Output every line of the data below verbatim, with nothing altered, added, or left out.

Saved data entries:
----------------------------------------
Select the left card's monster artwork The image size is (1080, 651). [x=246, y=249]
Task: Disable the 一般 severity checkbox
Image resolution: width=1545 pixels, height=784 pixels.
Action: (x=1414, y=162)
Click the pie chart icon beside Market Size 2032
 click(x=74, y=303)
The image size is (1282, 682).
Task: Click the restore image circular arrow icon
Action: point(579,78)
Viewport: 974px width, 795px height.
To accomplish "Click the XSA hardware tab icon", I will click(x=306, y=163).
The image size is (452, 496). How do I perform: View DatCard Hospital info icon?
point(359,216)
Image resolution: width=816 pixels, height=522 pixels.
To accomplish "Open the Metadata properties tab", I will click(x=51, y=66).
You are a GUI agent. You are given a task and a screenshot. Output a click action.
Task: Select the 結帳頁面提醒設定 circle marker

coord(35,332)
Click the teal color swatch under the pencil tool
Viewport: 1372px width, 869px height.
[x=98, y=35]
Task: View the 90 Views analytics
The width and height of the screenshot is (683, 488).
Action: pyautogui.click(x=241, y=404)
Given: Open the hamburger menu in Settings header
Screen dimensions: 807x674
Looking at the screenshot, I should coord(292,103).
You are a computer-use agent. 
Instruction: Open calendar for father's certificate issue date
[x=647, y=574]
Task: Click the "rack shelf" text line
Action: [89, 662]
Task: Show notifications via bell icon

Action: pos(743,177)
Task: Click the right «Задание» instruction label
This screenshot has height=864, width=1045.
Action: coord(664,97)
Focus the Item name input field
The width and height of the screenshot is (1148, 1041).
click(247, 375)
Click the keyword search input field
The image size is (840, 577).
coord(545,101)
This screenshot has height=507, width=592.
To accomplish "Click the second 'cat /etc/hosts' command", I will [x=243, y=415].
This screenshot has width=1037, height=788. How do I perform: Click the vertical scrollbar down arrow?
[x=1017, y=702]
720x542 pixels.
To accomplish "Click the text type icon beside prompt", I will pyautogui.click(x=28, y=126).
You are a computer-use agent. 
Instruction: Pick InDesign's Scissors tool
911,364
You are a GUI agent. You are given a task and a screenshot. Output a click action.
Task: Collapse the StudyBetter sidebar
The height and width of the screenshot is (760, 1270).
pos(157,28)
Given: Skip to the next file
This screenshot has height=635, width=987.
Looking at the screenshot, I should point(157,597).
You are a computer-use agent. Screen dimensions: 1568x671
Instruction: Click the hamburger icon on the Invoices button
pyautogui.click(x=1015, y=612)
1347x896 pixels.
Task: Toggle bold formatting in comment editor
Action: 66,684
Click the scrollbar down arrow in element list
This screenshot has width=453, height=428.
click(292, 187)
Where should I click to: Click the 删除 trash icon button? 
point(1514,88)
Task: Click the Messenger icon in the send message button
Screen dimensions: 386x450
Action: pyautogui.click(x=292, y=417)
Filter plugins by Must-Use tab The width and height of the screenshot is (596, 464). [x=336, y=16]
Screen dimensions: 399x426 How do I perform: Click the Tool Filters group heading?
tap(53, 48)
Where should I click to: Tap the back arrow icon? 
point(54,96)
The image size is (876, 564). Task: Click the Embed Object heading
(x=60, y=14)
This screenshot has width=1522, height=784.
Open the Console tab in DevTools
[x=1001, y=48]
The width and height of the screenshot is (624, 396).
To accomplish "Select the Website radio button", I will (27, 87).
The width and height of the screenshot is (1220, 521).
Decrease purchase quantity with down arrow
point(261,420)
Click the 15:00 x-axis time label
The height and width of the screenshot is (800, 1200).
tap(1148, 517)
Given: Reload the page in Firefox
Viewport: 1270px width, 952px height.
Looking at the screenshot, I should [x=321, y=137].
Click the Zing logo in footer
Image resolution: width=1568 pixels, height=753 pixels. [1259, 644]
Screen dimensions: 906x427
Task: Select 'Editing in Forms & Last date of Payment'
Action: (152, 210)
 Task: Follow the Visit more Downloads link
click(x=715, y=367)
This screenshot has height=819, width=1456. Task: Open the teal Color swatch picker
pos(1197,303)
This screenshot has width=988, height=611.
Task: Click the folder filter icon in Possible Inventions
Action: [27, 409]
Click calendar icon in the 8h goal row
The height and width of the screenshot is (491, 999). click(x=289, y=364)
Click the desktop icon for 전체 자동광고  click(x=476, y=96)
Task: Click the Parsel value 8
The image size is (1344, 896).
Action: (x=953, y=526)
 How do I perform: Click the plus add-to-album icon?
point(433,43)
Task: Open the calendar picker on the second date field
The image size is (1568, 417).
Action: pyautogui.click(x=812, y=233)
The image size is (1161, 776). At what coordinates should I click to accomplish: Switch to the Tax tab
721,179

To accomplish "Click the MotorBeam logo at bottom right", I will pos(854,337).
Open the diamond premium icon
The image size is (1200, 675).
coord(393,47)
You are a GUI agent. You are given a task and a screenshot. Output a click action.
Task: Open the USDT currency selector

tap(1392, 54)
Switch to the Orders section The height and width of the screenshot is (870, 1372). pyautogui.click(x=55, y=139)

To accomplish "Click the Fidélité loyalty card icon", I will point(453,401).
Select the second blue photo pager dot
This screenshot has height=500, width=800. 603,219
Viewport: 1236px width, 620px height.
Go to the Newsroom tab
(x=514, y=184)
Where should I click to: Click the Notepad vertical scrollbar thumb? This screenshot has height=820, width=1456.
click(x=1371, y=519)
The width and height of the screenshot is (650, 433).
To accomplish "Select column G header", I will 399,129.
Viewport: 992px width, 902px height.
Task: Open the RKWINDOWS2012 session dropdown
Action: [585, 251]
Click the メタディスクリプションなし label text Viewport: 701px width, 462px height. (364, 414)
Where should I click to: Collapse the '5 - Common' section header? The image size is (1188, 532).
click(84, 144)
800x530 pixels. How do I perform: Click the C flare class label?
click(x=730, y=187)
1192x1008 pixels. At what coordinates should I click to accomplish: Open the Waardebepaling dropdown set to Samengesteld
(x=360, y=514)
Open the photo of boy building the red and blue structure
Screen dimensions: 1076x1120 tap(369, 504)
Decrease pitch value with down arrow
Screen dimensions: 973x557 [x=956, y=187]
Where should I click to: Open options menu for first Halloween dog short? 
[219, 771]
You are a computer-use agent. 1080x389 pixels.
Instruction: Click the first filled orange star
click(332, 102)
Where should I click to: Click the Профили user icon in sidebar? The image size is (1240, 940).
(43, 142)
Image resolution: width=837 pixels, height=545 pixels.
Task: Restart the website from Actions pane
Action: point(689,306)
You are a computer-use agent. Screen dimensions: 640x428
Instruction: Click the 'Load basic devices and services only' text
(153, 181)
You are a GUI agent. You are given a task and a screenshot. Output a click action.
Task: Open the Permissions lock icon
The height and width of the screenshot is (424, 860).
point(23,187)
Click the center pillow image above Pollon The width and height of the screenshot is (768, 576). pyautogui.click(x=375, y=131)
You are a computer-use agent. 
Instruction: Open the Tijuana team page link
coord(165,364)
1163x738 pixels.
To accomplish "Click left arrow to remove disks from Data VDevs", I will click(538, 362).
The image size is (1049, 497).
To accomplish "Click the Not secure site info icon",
----------------------------------------
RESULT OF THIS TASK:
Select the left card's monster artwork The image size is (1080, 651). [x=246, y=249]
Task: Disable the 一般 severity checkbox
Image resolution: width=1545 pixels, height=784 pixels.
Action: (x=1414, y=162)
Click the pie chart icon beside Market Size 2032
 click(x=74, y=303)
The image size is (1282, 682).
Task: Click the restore image circular arrow icon
Action: point(579,78)
Viewport: 974px width, 795px height.
To accomplish "Click the XSA hardware tab icon", I will click(x=306, y=163).
The image size is (452, 496). How do I perform: View DatCard Hospital info icon?
point(359,216)
Image resolution: width=816 pixels, height=522 pixels.
To accomplish "Open the Metadata properties tab", I will click(x=51, y=66).
You are a GUI agent. You are given a task and a screenshot. Output a click action.
Task: Select the 結帳頁面提醒設定 circle marker

coord(35,332)
Click the teal color swatch under the pencil tool
Viewport: 1372px width, 869px height.
[x=98, y=35]
Task: View the 90 Views analytics
The width and height of the screenshot is (683, 488).
Action: pyautogui.click(x=241, y=404)
Given: Open the hamburger menu in Settings header
Screen dimensions: 807x674
Looking at the screenshot, I should coord(292,103).
You are a computer-use agent. 
Instruction: Open calendar for father's certificate issue date
[x=647, y=574]
Task: Click the "rack shelf" text line
Action: [89, 662]
Task: Show notifications via bell icon

Action: pos(743,177)
Task: Click the right «Задание» instruction label
This screenshot has height=864, width=1045.
Action: coord(664,97)
Focus the Item name input field
The width and height of the screenshot is (1148, 1041).
click(247, 375)
Click the keyword search input field
The image size is (840, 577).
coord(545,101)
This screenshot has height=507, width=592.
To accomplish "Click the second 'cat /etc/hosts' command", I will [x=243, y=415].
This screenshot has width=1037, height=788. How do I perform: Click the vertical scrollbar down arrow?
[x=1017, y=702]
720x542 pixels.
To accomplish "Click the text type icon beside prompt", I will pyautogui.click(x=28, y=126).
You are a computer-use agent. 
Instruction: Pick InDesign's Scissors tool
911,364
You are a GUI agent. You are given a task and a screenshot. Output a click action.
Task: Collapse the StudyBetter sidebar
The height and width of the screenshot is (760, 1270).
pos(157,28)
Given: Skip to the next file
This screenshot has height=635, width=987.
Looking at the screenshot, I should point(157,597).
You are a computer-use agent. Screen dimensions: 1568x671
Instruction: Click the hamburger icon on the Invoices button
pyautogui.click(x=1015, y=612)
1347x896 pixels.
Task: Toggle bold formatting in comment editor
Action: 66,684
Click the scrollbar down arrow in element list
This screenshot has width=453, height=428.
click(292, 187)
Where should I click to: Click the 删除 trash icon button? 
point(1514,88)
Task: Click the Messenger icon in the send message button
Screen dimensions: 386x450
Action: pyautogui.click(x=292, y=417)
Filter plugins by Must-Use tab The width and height of the screenshot is (596, 464). [x=336, y=16]
Screen dimensions: 399x426 How do I perform: Click the Tool Filters group heading?
tap(53, 48)
Where should I click to: Tap the back arrow icon? 
point(54,96)
The image size is (876, 564). Task: Click the Embed Object heading
(x=60, y=14)
This screenshot has width=1522, height=784.
Open the Console tab in DevTools
[x=1001, y=48]
The width and height of the screenshot is (624, 396).
To accomplish "Select the Website radio button", I will (27, 87).
The width and height of the screenshot is (1220, 521).
Decrease purchase quantity with down arrow
point(261,420)
Click the 15:00 x-axis time label
The height and width of the screenshot is (800, 1200).
tap(1148, 517)
Given: Reload the page in Firefox
Viewport: 1270px width, 952px height.
Looking at the screenshot, I should [x=321, y=137].
Click the Zing logo in footer
Image resolution: width=1568 pixels, height=753 pixels. [1259, 644]
Screen dimensions: 906x427
Task: Select 'Editing in Forms & Last date of Payment'
Action: (152, 210)
 Task: Follow the Visit more Downloads link
click(x=715, y=367)
This screenshot has height=819, width=1456. Task: Open the teal Color swatch picker
pos(1197,303)
This screenshot has width=988, height=611.
Task: Click the folder filter icon in Possible Inventions
Action: [27, 409]
Click calendar icon in the 8h goal row
The height and width of the screenshot is (491, 999). click(x=289, y=364)
Click the desktop icon for 전체 자동광고  click(x=476, y=96)
Task: Click the Parsel value 8
The image size is (1344, 896).
Action: (x=953, y=526)
 How do I perform: Click the plus add-to-album icon?
point(433,43)
Task: Open the calendar picker on the second date field
The image size is (1568, 417).
Action: pyautogui.click(x=812, y=233)
The image size is (1161, 776). At what coordinates should I click to accomplish: Switch to the Tax tab
721,179

To accomplish "Click the MotorBeam logo at bottom right", I will pos(854,337).
Open the diamond premium icon
The image size is (1200, 675).
coord(393,47)
You are a GUI agent. You are given a task and a screenshot. Output a click action.
Task: Open the USDT currency selector

tap(1392, 54)
Switch to the Orders section The height and width of the screenshot is (870, 1372). pyautogui.click(x=55, y=139)

To accomplish "Click the Fidélité loyalty card icon", I will point(453,401).
Select the second blue photo pager dot
This screenshot has height=500, width=800. 603,219
Viewport: 1236px width, 620px height.
Go to the Newsroom tab
(x=514, y=184)
Where should I click to: Click the Notepad vertical scrollbar thumb? This screenshot has height=820, width=1456.
click(x=1371, y=519)
The width and height of the screenshot is (650, 433).
To accomplish "Select column G header", I will 399,129.
Viewport: 992px width, 902px height.
Task: Open the RKWINDOWS2012 session dropdown
Action: [585, 251]
Click the メタディスクリプションなし label text Viewport: 701px width, 462px height. (364, 414)
Where should I click to: Collapse the '5 - Common' section header? The image size is (1188, 532).
click(84, 144)
800x530 pixels. How do I perform: Click the C flare class label?
click(x=730, y=187)
1192x1008 pixels. At what coordinates should I click to accomplish: Open the Waardebepaling dropdown set to Samengesteld
(x=360, y=514)
Open the photo of boy building the red and blue structure
Screen dimensions: 1076x1120 tap(369, 504)
Decrease pitch value with down arrow
Screen dimensions: 973x557 [x=956, y=187]
Where should I click to: Open options menu for first Halloween dog short? 
[219, 771]
You are a computer-use agent. 1080x389 pixels.
Instruction: Click the first filled orange star
click(332, 102)
Where should I click to: Click the Профили user icon in sidebar? The image size is (1240, 940).
(43, 142)
Image resolution: width=837 pixels, height=545 pixels.
Task: Restart the website from Actions pane
Action: point(689,306)
You are a computer-use agent. Screen dimensions: 640x428
Instruction: Click the 'Load basic devices and services only' text
(153, 181)
You are a GUI agent. You are given a task and a screenshot. Output a click action.
Task: Open the Permissions lock icon
The height and width of the screenshot is (424, 860).
point(23,187)
Click the center pillow image above Pollon The width and height of the screenshot is (768, 576). pyautogui.click(x=375, y=131)
You are a computer-use agent. 
Instruction: Open the Tijuana team page link
coord(165,364)
1163x738 pixels.
To accomplish "Click left arrow to remove disks from Data VDevs", I will click(538, 362).
The image size is (1049, 497).
To accomplish "Click the Not secure site info icon",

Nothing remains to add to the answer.